東芝の原子力事業における赤字が7000億円へと膨らみ、債務超過を避けるために白物家電や医療機器に続いて半導体事業さえも売却するというニュースを聞いて胸が痛くなってしまった。筆者の学生時代の友人で東芝に入った人間は何十人もいて、特にS君は半導体の営業として香港に赴任し筆者と再会を喜び合った仲である。

筆者がいたのも電子部品業界だが、半導体の売上は1社で超円単位と莫大な規模だからスケールが全然違う訳で、よくS君からは韓国サムスンの背後には政府の情報機関がいるのだ・・とか、シリコンバレー駐在員がスキャンダルで脅されてしまい技術情報が韓国にバレバレになっていたのだ・・などとなかなか興味深い話を聞かされたものだ。

また課長島耕作の舞台になっただけあって東芝社内の権力闘争は相当のものらしく、特にS君は半導体事業部ではなく本社国際部というお目付け役職場から香港に派遣されて来た身分だから相当風当たりが強く、S君と香港のあちこちに居酒屋で逢う度に「こんな事で負けてられるか!」と呟くのを何度も聞かされたものである。





さて筆者はもともと日本のビジネス雑誌なんてのはハナからバカにしている人間だけれども、そうは言っても一応社内での会話について行くためにその手の雑誌も嫌々読んでいた時期があるのだが、東芝の連載記事を読んでいくうち「なんかこの会社アメリカに嫌われてるんじゃないの・・」と思えてきた事があるのだ。

筆者の世代だと東芝と聞くと最初に頭に思い浮かぶのはココム違反事件で、この会社が作った工作機械が第三国経由でソ連に流れてしまい、その結果ソ連の潜水艦のスクリュー音が飛躍的に静かになったために当時西側国家が結んでいた対共産圏貿易規制に引っかかってしまったのである。

ところが後年東芝機械に入った池田と言う高校のクラスメートに聞いたら「具体的な事は言えないがあれは嵌められたんだ!」と言うので、興味を持って調べてみたら当時あの程度の機械は住友でも石川島播磨でも三菱でもボンボン輸出していたし、それに東芝の機械と潜水艦のスクリュー音減少との直接の因果関係は無かった様なのだ。

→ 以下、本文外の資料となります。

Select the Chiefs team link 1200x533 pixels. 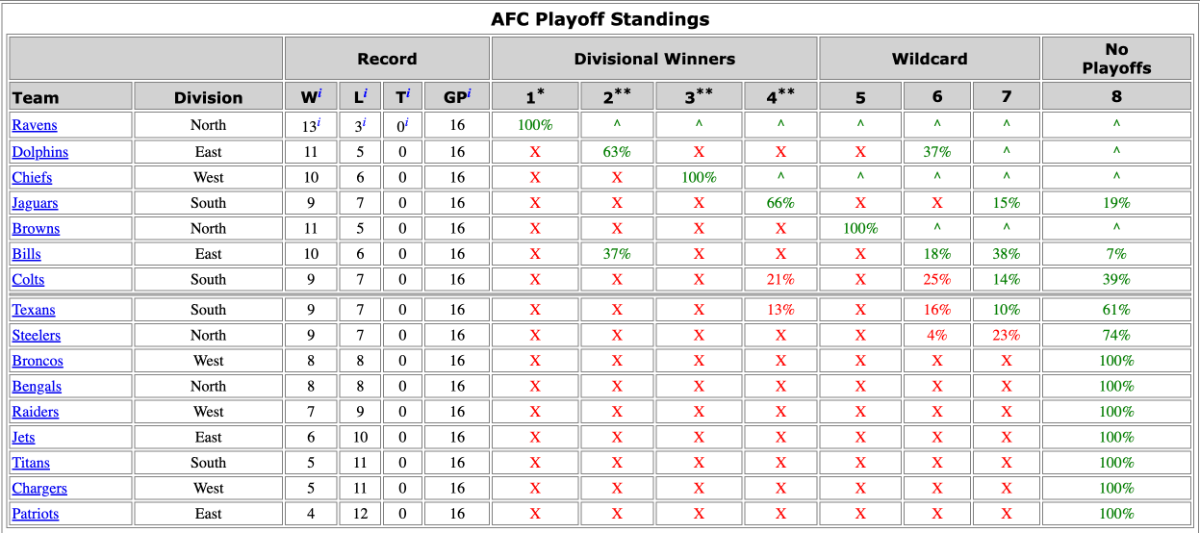[x=32, y=177]
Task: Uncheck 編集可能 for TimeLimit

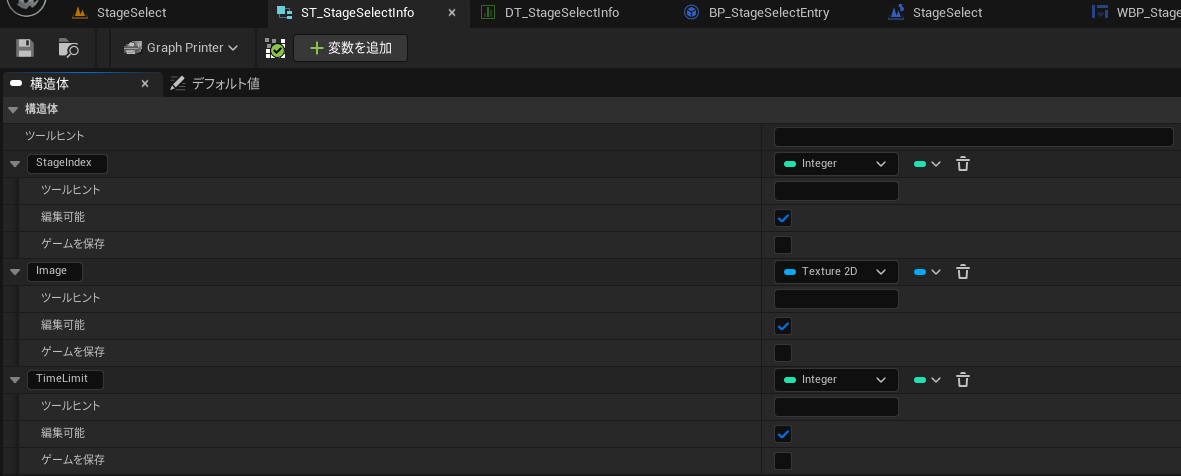Action: (x=783, y=434)
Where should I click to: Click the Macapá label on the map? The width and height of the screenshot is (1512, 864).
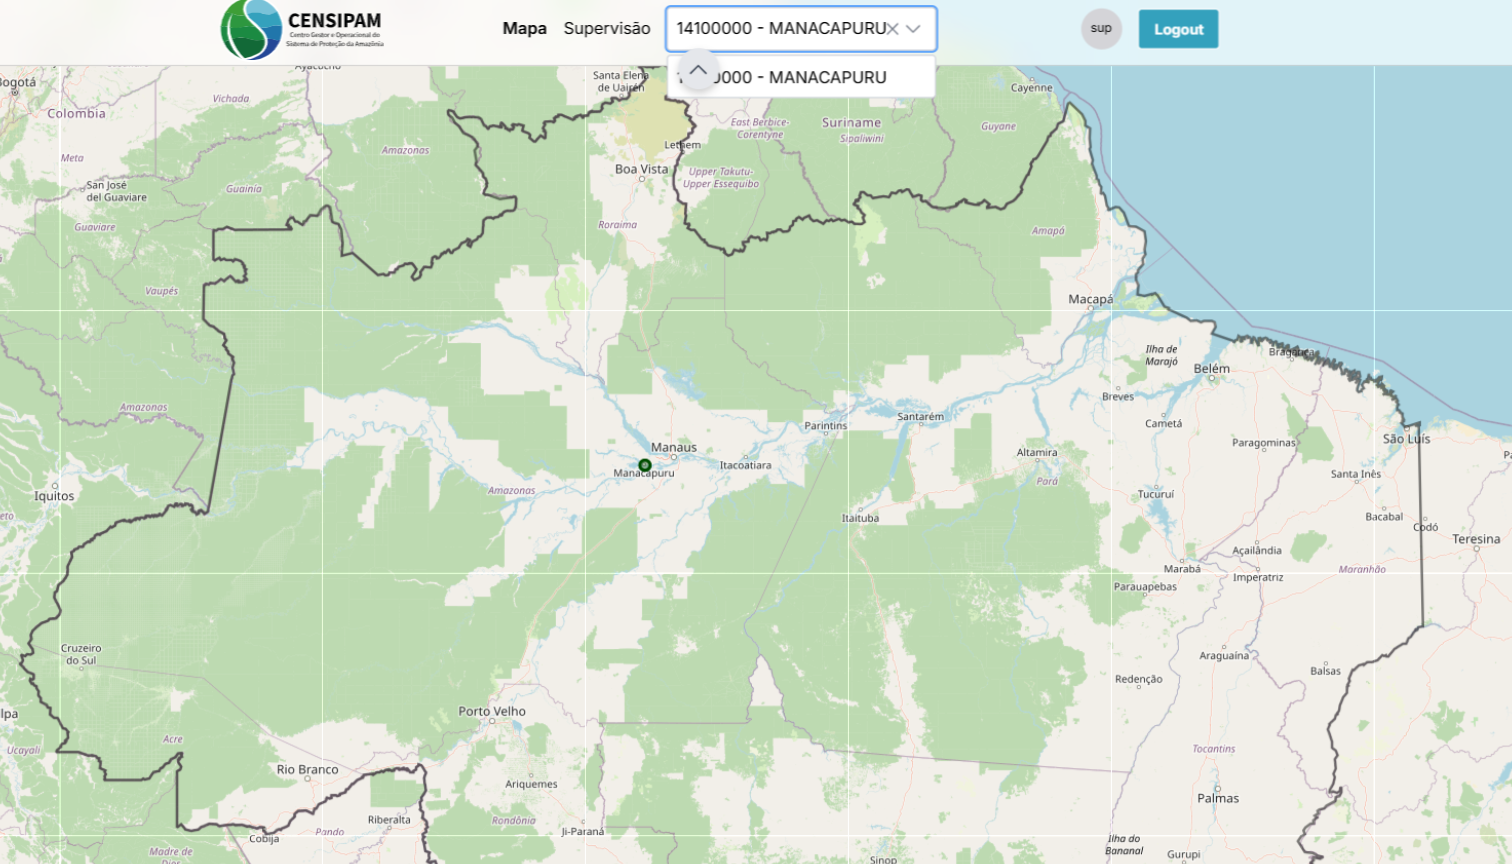pos(1090,299)
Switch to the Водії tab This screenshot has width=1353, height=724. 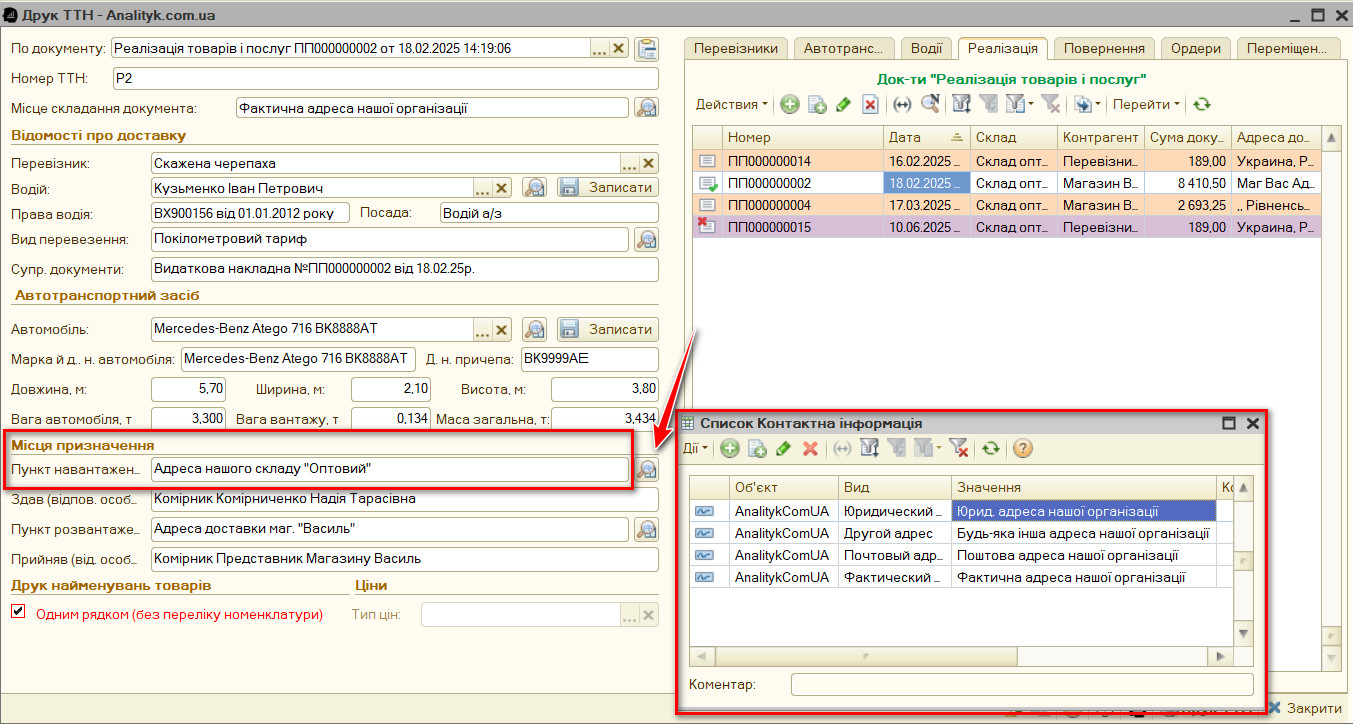(x=927, y=48)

つまり東芝はアメリカに狙い撃ちにされたようなのだが、となるともう一つ気になるのは原子力事業の最大手である米ウェスティングハウス買収後の大事件である。高値で買った事業も時間をかけてじっくり育てれば金の卵になるかと思いきや東北大地震が起こって福島原発が爆発し、日本全土で原発の灯が消えてしまったのだ。

1980年代の半導体や2000年代のDVDなど東芝の主力製品はなぜだかアメリカから目の敵にされて徹底的な妨害を受けてきたのだが、一方ライバルとも言うべき日立はあんまりそう言った話は聞かない。となるとなんか東芝とアメリカの間に深い遺恨となる出来事があったのではないか?と陰謀論好きな筆者はついつい考えてしまう。

S君が香港から帰任してから二十年もの時間が過ぎ、彼とはもう疎遠になってしまったが、いつか彼と再会する日が来たら東芝の社内に流れるアメリカの間に起こった噂話についてちょっと聞いてみたいと思う。それはうんと昔のまだ日本がアメリカの占領下にあった頃に端を発するんじゃないか・・と筆者は思っているんだけれどね。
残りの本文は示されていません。